Desta forma, os teólogos de
Westminster sabiam que a salvação não era um construto humano e era fundamental
que todos soubessem disto, porém, sabiam que uma autoconsciência destas coisas
só podia ser verdadeiramente construída, mediante uma visibilidade dos frutos
desta nova condição, por meio da grata obediência cristã.
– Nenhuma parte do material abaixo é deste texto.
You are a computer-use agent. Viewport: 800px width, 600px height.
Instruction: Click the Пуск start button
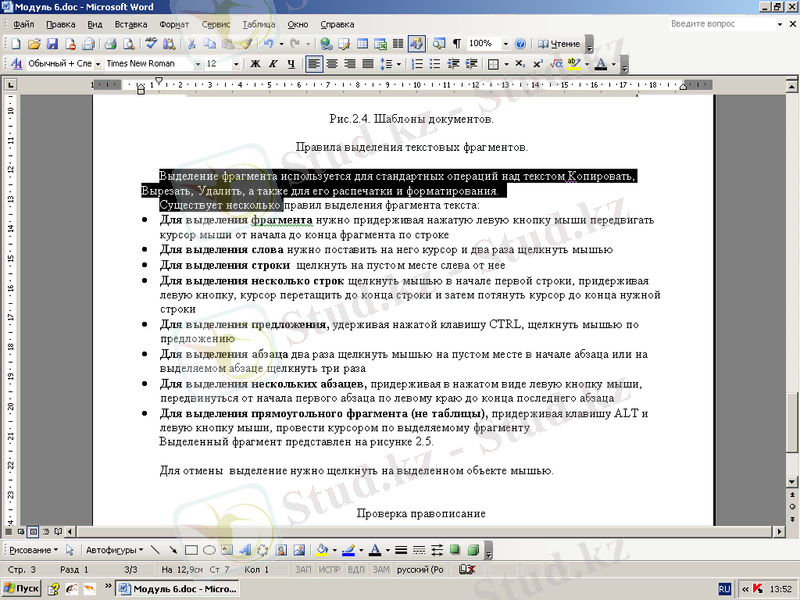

Quando Deus converte um pecador e o transfere para o estado de graça, ele o liberta de sua natural escravidão ao pecado e somente pela sua graça, o habilita a querer e a fazer com toda a liberdade o que é espiritualmente bom (CFW.IX.4).
Este conceito eles também
haviam tratado quando explicaram os decretos de Deus, especialmente a
predestinação (ver CAP. III.8). Desta forma, portanto, a obediência cristã é
fundamental para a construção desta consciência, pois se torna o meio mais
eficaz do Espírito Santo nos falar a respeito da nossa adoção em Cristo Jesus
(ver CFW.XVIII.2).
Pois todos que são guiados pelo Espírito de Deus são filhos de Deus. Porque não recebestes o espírito da escravidão, para viverdes, outra vez, atemorizados, mas recebestes o espírito da adoração, baseados no qual clamamos “Aba Pai”. O próprio Espírito testifica com o nosso espírito que somos filhos de Deus (Rm 8.14-16).
Esta obediência cristã é,
portanto, central para a construção desta autoconsciência da salvação o que nos
levará a uma condição de piedade graciosa cada vez mais intensa. Não se trata
de presunção como disseram eles, mas de uma crescente e forte esperança nas
promessas de Deus, que se materializam em nossa mente quando percebemos que
Deus nos transforma na imagem de seu filho.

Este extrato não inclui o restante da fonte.